The next thing we told him was simply this:

"Be kind."

Be kind to everyone like you always have been. Be especially kind to those who are the most upset by everything happening. Be kind when you are frustrated. When you are misunderstood. When you are hurt.

It's true that kindness doesn't always get you what you want. The protesters did not get the president and chancellor of Mizzou to step down because of kindness. Angry media personalities are not getting increased viewers and listeners and readers because of kindness. Social media dustups do not generate avid commenters with kindness.

But none of those results are the sort that matter when it comes to legitimately puncturing the heart of hatred.

And I'm not saying that kindness will end racism. Because for certain there are students...people...who feel hurt on a daily basis simply because of their race. Or gender. Or background. Or religion. Or any of those things that we just are and by which others judge us.

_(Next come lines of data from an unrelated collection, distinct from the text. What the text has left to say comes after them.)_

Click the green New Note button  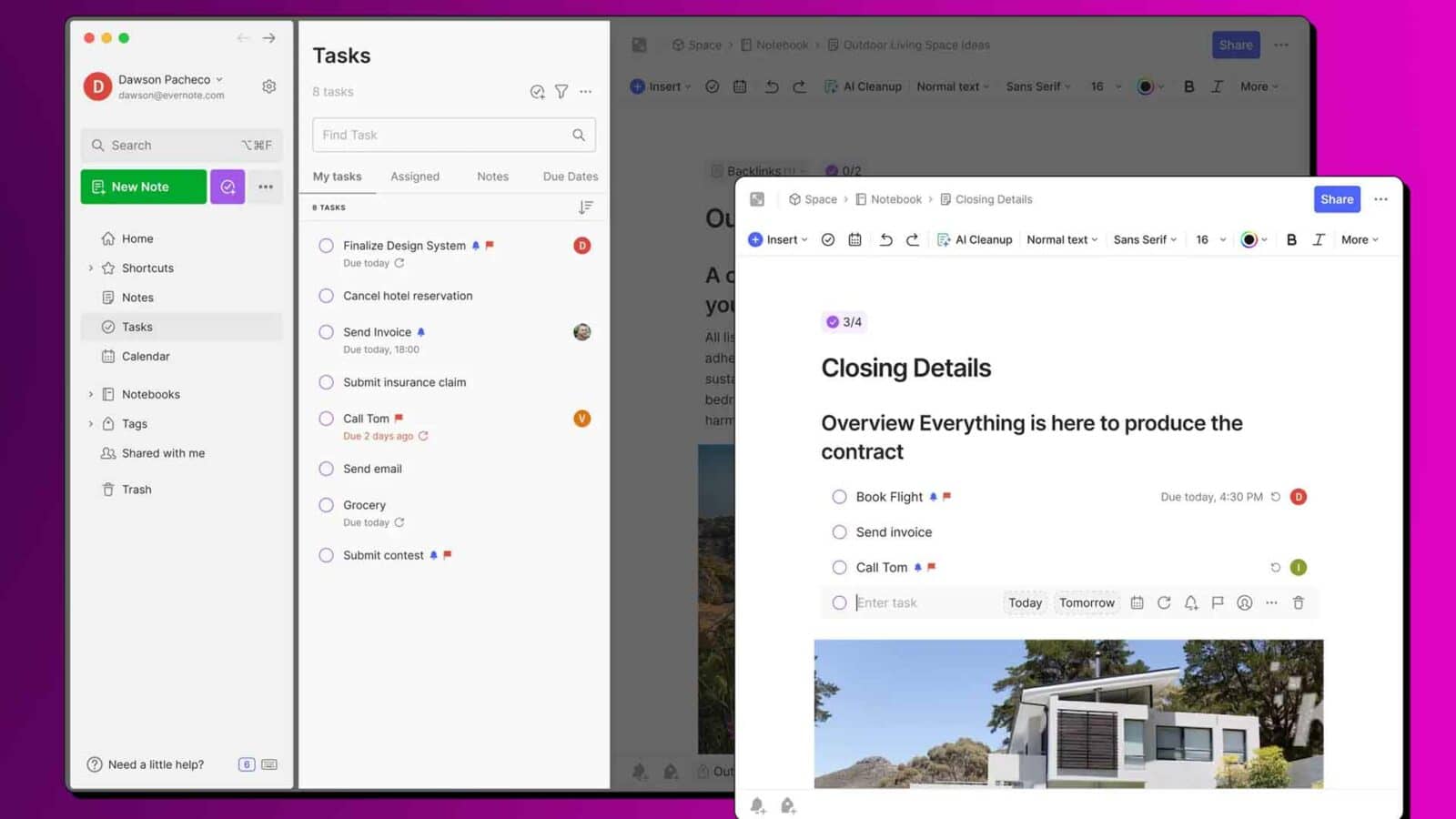pyautogui.click(x=143, y=187)
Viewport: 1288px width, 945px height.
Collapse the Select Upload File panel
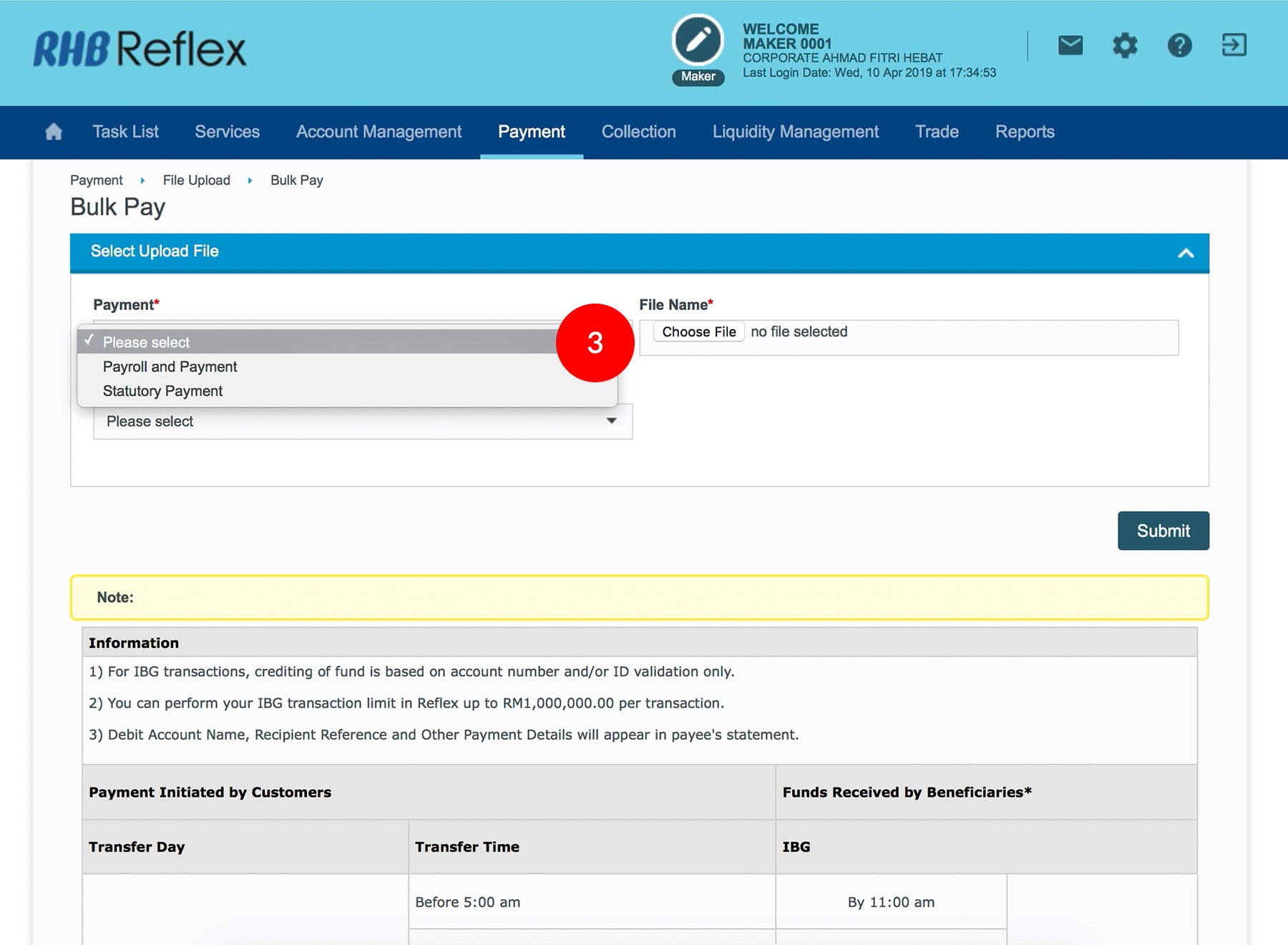[1186, 253]
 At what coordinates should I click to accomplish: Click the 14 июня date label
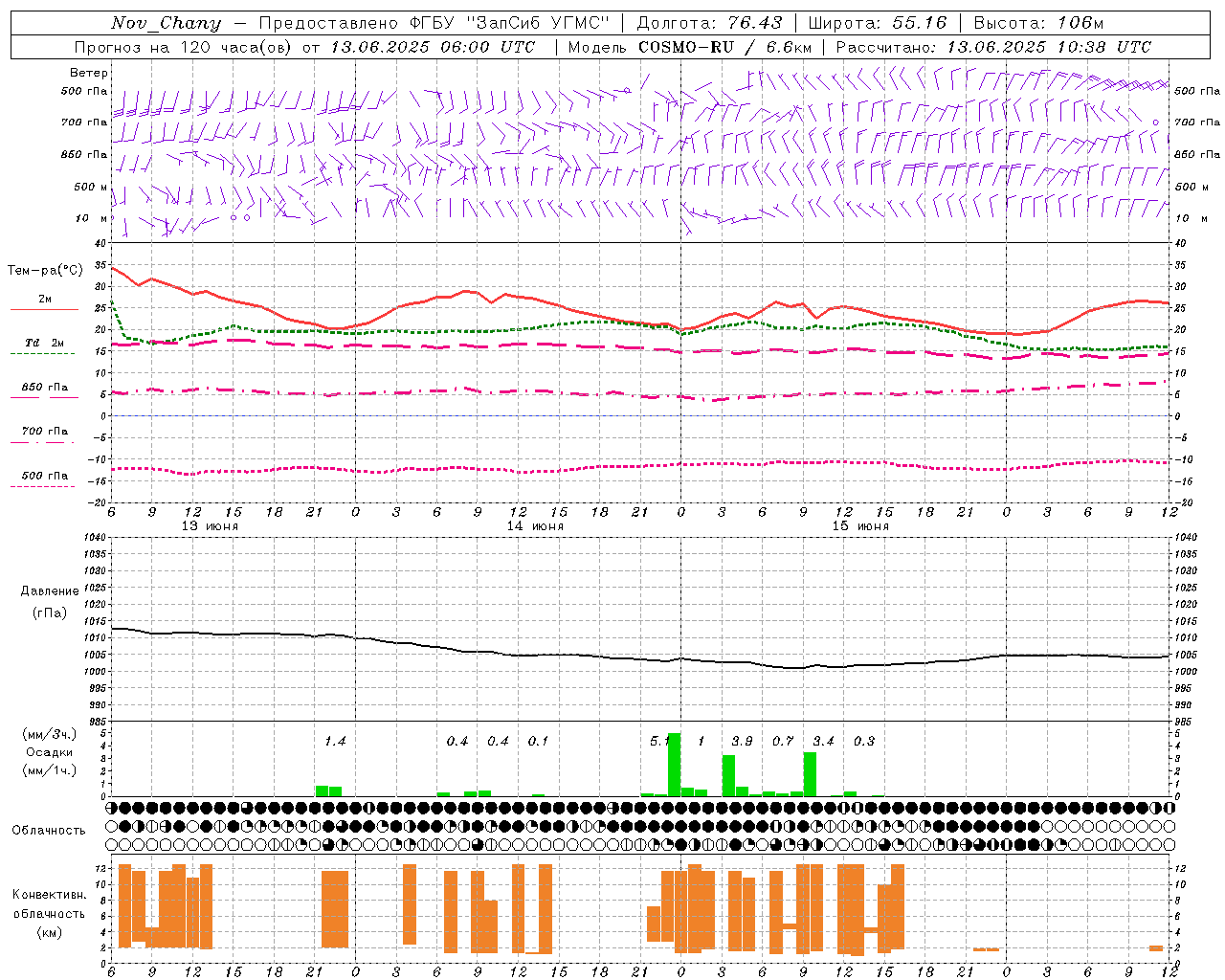click(535, 526)
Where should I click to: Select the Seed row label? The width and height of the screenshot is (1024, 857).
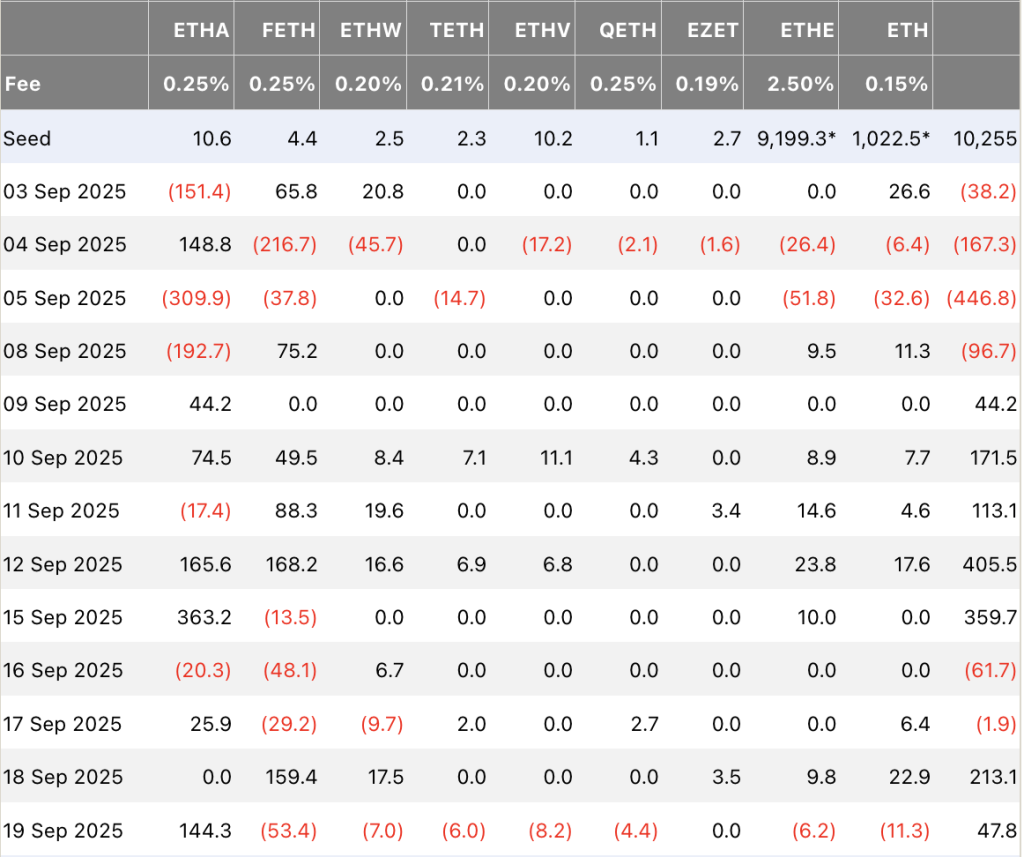pyautogui.click(x=27, y=139)
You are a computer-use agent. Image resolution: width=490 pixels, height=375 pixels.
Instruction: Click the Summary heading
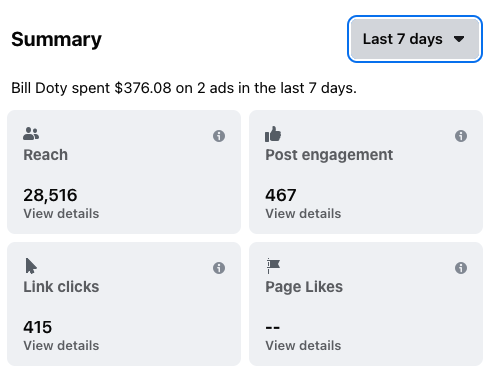click(x=56, y=40)
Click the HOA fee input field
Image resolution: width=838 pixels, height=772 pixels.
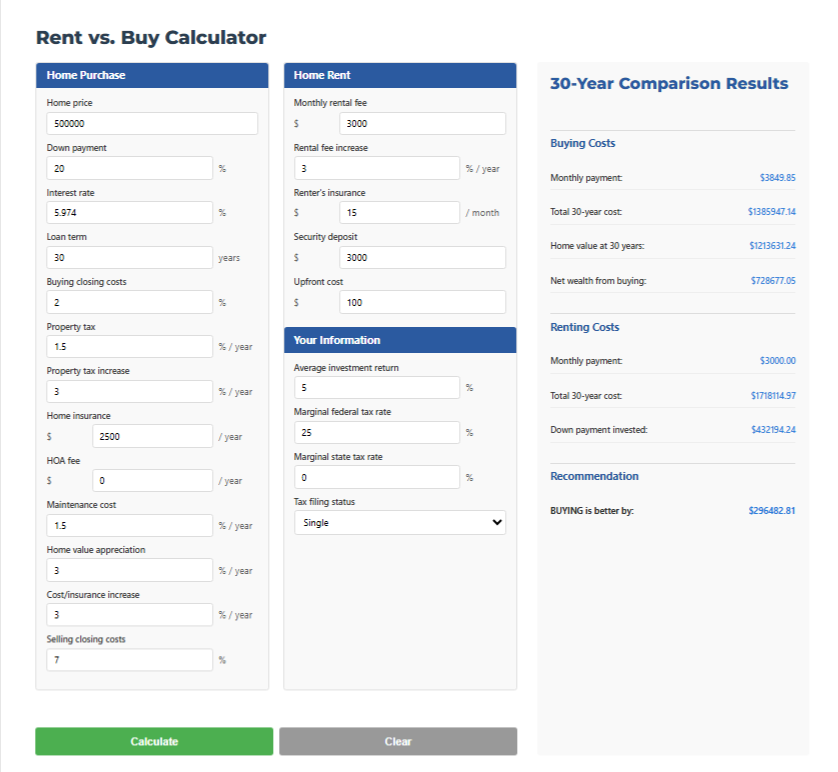[x=152, y=481]
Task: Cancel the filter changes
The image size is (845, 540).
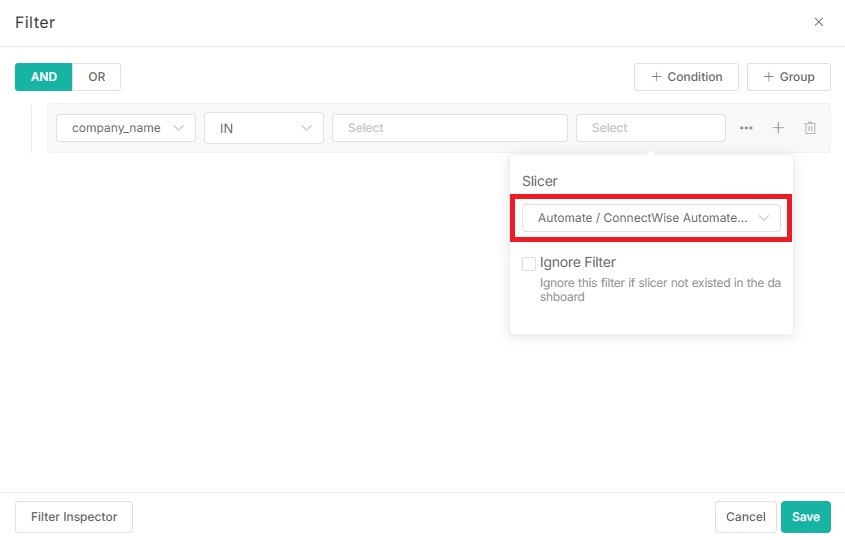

So kindness can really only make a difference to the person right in front of you.

That's okay. Make that difference.

We all know that no one person can make racism, or any form of hateful judgment, go away on a college campus or anywhere. Just be the person who says, "I would if I could."

Do that by making it go away for the person right in front of you right now. Kindness is powerful that way.

To the students of Mizzou, I hope in the end you get administrators, professors, coaches, and other staff who will be honest about the fact that they cannot find a way to eradicate all hatred.

But who will live in such a way that says, "I would if I could."

Who will be kind.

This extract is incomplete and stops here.